アップルに自動車産業への関心があることは、テック業界では公然の秘密だ。最近、アップルがデザイン性の高いイギリスのスーパーカー・F1自動車メーカーと買収交渉中とする報道があった。全テック業界は、自律型移動手段により、どう乗車シェアリングを事業転換させるかに注目しており、この交渉は一見するほどあり得なくはなさそうだ。
フィナンシャル・タイムズ紙によれば、アップルがマクラーレン・テクノロジー・グループに企業買収の可能性(有料会員限定記事)を打診した、という。ニューヨーク・タイムズ紙も似たような噂を報道しているが、アップルは倒れない電動オートバイを製造するスタートアップ企業、リト・モーターズとも交渉中とも報じている。
マクラーレンはブルース・マクラーレンが1963年に設立したF1チームから生まれた。マクラーレン・ホンダ・ワン・レーシング・チームの運営と並んで、1992年からデザインに凝ったスーパーカーとして、最初にF1、最近では100万ドル以上もするP1の系統を製造している。
では、なぜアップルはマクラーレンに関心があるのだろうか。まず、マクラーレンは自動車メーカーにしては安価な方だ。フィナンシャル・タイムズ紙の報道によれば、交渉過程では、マクラーレンの査定額として10〜15億ポンド(13〜15億ドル)が示されたという。アップルには2000億ドル以上の現預金があり、交渉により、マクラーレンのすべてのF1カーにアップルロゴが付く話に決着しても、アップルには取るに足らない金額だ。少なくとも、自動車を大量生産する、ほかのどのメーカーを買収するよりずっと安価だ。
また、自動車メーカーにしては、マクラーレンは規模が小さい。マクラーレンは2015年に1654台の自動車を製造しているが、製造コストからすれば驚くには当たらない。しかしその限定的な生産台数は、空白のキャンバスとも捉えられる。フォルクスワーゲンが1998年に高級自動車メーカーのベントレー・モーターズを買収した時、ベントレーの年間生産台数は414台でしかなかったが、2013年には年間生産台数は1万120台にまで跳ね上がった。ニッチなブランドはオーナーの望むままに発展させ、拡張できる。アップルはマクラーレンの事業を比較的簡単に形成できるだろう。

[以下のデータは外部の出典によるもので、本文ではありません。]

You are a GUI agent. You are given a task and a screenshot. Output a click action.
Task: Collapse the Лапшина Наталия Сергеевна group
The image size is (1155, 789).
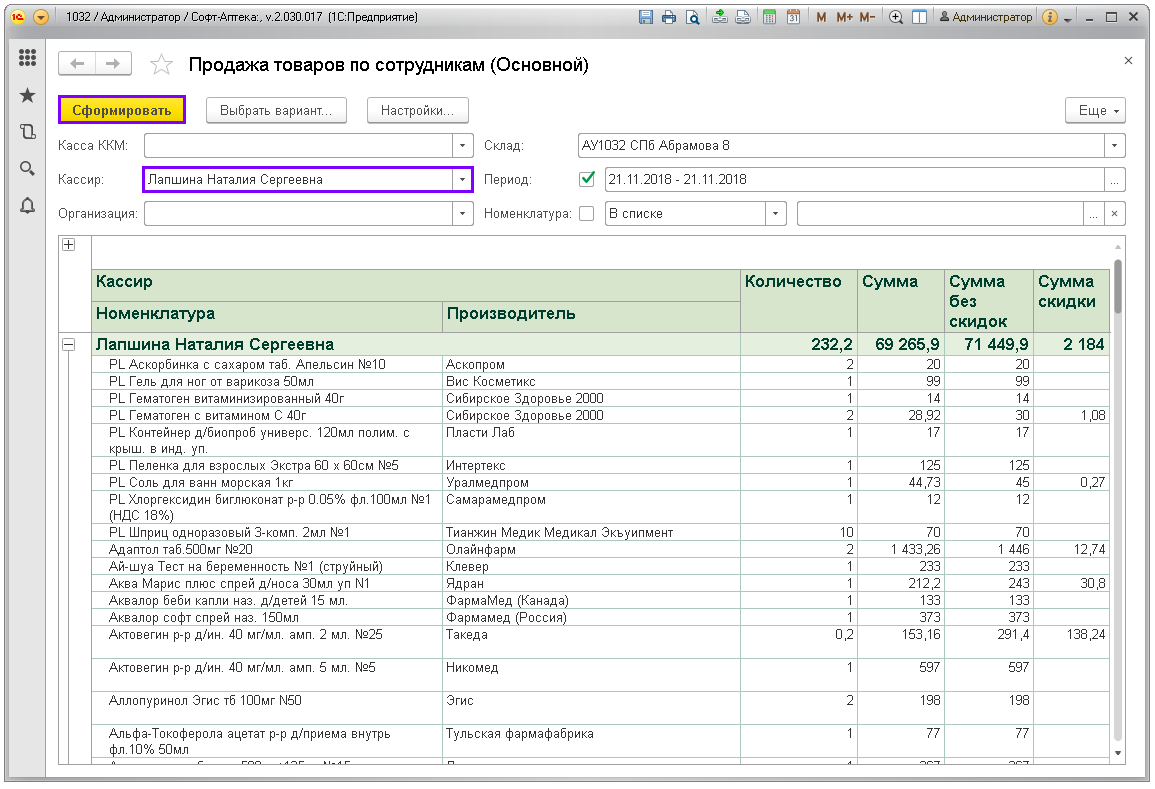(x=69, y=344)
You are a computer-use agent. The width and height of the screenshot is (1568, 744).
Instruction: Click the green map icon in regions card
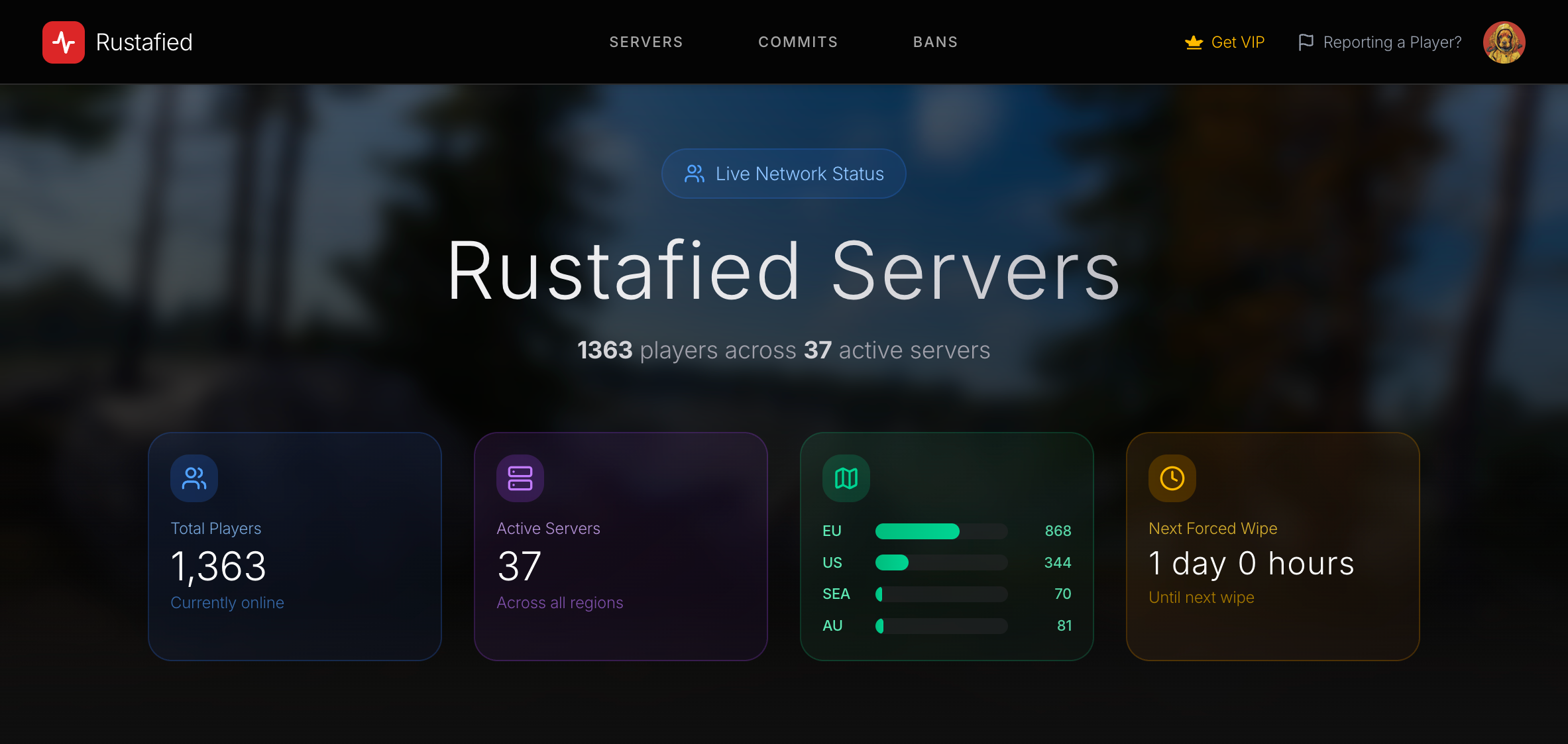click(846, 478)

さらにマクラーレンも、イノベーションという言葉をよく知る会社だ。マクラーレンの「公道を走れるスーパーカー」は、F1自動車の最先端テクノロジーを一般市場向けの自動車(とんでもなく高価にはなるが)に応用できることを示す。マクラーレンは、なじみのない材料と複雑なコンピューター・システムを活用しており、たとえばマクラーレンF1はカーボンファイバー製モノコックシャーシを使用した初の公道走行可能な自動車だ。もしアップルが最先端の自動車を作ることを目標にするなら、マクラーレンのチームは専門のノウハウを提供できるだろう。間違いなく、アップルは何らかの革命的製品を欲している。
しかしマクラーレンとの買収交渉は、アップルの自動車産業に対する関心についての最近の観測とは相容れない部分がある。今年前半、アップルは中国の配車アプリ「滴滴出行」に10億ドルを投資した。この取引は中国市場にさらに斬りこむためのもっと大きな戦略的な動きである可能性はあるが、(現在非常に人気がある)配車産業への興味も示している。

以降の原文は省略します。